Your assignment: One number is the whole answer: the tally of lines in the records below that contain "Enable".

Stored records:

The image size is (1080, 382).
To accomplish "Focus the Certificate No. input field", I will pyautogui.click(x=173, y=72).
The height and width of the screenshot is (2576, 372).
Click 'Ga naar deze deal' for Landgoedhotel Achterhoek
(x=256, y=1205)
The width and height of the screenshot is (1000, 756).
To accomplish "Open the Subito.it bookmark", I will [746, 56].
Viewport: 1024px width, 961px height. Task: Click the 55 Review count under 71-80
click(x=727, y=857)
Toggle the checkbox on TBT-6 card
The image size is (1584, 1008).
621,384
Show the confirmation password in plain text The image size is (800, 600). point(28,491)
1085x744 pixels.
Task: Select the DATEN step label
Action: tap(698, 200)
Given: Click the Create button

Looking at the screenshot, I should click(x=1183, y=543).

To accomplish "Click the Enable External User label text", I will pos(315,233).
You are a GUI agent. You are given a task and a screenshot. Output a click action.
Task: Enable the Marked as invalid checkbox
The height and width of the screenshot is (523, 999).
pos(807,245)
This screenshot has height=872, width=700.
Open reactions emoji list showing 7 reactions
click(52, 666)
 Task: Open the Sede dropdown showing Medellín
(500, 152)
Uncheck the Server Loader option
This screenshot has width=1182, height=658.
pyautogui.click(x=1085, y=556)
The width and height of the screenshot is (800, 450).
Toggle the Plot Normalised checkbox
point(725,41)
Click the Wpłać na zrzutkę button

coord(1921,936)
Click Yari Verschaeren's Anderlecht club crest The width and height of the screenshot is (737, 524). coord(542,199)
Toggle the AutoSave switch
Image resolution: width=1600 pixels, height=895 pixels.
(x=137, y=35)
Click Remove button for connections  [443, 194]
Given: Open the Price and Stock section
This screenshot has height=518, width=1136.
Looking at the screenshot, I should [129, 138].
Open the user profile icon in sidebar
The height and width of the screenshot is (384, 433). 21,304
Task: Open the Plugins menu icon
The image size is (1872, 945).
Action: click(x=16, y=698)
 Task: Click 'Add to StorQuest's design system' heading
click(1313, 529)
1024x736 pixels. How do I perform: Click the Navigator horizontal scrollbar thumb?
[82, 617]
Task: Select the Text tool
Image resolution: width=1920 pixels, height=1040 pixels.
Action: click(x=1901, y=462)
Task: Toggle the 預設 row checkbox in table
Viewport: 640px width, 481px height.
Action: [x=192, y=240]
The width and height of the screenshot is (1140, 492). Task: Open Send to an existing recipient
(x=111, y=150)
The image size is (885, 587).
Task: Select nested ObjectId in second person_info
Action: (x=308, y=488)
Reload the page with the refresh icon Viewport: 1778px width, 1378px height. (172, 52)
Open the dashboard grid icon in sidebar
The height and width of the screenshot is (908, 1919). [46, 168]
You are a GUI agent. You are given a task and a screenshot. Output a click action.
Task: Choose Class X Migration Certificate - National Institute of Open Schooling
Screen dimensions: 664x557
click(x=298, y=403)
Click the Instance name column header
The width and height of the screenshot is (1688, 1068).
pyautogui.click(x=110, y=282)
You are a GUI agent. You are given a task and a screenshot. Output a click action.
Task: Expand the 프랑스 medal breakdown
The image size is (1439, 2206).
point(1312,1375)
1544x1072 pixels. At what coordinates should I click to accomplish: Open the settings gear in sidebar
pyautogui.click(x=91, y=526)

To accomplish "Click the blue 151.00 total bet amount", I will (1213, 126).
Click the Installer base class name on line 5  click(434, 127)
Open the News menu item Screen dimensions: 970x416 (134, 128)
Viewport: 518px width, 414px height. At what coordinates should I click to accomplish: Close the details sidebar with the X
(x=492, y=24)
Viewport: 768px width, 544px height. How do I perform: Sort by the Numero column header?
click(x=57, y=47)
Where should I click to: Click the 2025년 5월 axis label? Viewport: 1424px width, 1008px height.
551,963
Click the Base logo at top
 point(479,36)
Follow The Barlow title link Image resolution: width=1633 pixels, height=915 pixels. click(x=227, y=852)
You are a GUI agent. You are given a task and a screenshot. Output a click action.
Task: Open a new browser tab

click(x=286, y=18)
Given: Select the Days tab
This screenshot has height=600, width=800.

Response to the task: 2